*Goal:* Rewrite the records from the line with "Click the UVs count value 31588" up to and including the line with "(x=632, y=119)", keeping every line and adding 139 to each coordinate number in the answers.

(Lines of data)
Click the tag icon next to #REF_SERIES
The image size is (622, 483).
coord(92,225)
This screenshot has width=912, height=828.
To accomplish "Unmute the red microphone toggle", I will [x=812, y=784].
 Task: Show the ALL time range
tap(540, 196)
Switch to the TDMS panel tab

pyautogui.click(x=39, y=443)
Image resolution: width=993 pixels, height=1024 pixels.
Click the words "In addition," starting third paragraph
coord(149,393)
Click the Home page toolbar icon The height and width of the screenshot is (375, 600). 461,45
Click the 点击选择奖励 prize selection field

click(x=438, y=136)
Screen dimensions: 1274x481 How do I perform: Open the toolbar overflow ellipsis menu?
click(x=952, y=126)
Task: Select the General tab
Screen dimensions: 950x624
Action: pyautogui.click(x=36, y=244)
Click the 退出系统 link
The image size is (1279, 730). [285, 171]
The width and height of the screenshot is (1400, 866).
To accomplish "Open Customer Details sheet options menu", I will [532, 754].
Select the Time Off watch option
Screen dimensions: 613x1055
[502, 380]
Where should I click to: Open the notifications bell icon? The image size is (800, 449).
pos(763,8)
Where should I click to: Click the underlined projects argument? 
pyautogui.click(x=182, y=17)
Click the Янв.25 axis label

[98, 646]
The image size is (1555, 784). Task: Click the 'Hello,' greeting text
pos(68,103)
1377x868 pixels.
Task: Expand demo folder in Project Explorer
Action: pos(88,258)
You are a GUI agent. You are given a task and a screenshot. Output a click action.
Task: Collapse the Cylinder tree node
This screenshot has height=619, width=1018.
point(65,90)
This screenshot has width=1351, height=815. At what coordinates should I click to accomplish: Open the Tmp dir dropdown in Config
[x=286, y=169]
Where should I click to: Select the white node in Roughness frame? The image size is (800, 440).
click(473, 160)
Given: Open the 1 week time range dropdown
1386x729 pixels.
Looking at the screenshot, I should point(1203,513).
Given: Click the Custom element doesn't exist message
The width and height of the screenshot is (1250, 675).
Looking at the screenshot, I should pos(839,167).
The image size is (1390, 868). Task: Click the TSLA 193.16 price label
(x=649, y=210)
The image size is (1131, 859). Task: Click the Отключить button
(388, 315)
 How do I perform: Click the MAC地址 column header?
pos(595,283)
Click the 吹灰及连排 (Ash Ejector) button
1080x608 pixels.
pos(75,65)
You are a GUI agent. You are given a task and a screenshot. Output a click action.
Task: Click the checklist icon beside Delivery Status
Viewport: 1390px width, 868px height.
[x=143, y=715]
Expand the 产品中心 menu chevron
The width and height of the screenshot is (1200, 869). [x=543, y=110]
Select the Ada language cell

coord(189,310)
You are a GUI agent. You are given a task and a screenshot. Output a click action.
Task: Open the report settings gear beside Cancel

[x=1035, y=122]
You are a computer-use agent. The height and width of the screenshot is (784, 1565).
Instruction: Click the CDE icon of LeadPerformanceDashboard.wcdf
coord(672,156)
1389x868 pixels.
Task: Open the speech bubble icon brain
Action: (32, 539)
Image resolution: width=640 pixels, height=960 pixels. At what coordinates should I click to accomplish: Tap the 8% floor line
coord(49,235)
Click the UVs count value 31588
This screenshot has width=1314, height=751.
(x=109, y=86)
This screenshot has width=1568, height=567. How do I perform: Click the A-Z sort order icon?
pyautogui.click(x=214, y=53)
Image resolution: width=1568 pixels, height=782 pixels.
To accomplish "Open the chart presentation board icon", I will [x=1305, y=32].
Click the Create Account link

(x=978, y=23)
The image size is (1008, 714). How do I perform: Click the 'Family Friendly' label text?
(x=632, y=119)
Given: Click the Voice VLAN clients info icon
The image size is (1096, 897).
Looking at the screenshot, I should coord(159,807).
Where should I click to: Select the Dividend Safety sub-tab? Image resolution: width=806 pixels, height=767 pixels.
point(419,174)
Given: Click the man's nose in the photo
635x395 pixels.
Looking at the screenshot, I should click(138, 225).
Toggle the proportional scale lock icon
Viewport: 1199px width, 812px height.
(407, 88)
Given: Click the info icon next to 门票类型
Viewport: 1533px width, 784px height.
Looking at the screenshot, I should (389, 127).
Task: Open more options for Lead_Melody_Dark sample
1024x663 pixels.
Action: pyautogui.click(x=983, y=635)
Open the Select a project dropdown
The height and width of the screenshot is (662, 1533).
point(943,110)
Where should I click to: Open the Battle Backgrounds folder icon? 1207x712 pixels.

*Answer to this task:*
Click the UVs count value 31588
This screenshot has width=1314, height=751.
(x=248, y=225)
This screenshot has width=1568, height=567. How do I perform: Click the A-Z sort order icon?
pyautogui.click(x=353, y=192)
Image resolution: width=1568 pixels, height=782 pixels.
To accomplish "Open the chart presentation board icon", I will [x=1444, y=171].
Click the Create Account link

(x=1117, y=162)
The image size is (1008, 714). How do I perform: Click the 'Family Friendly' label text?
(x=771, y=258)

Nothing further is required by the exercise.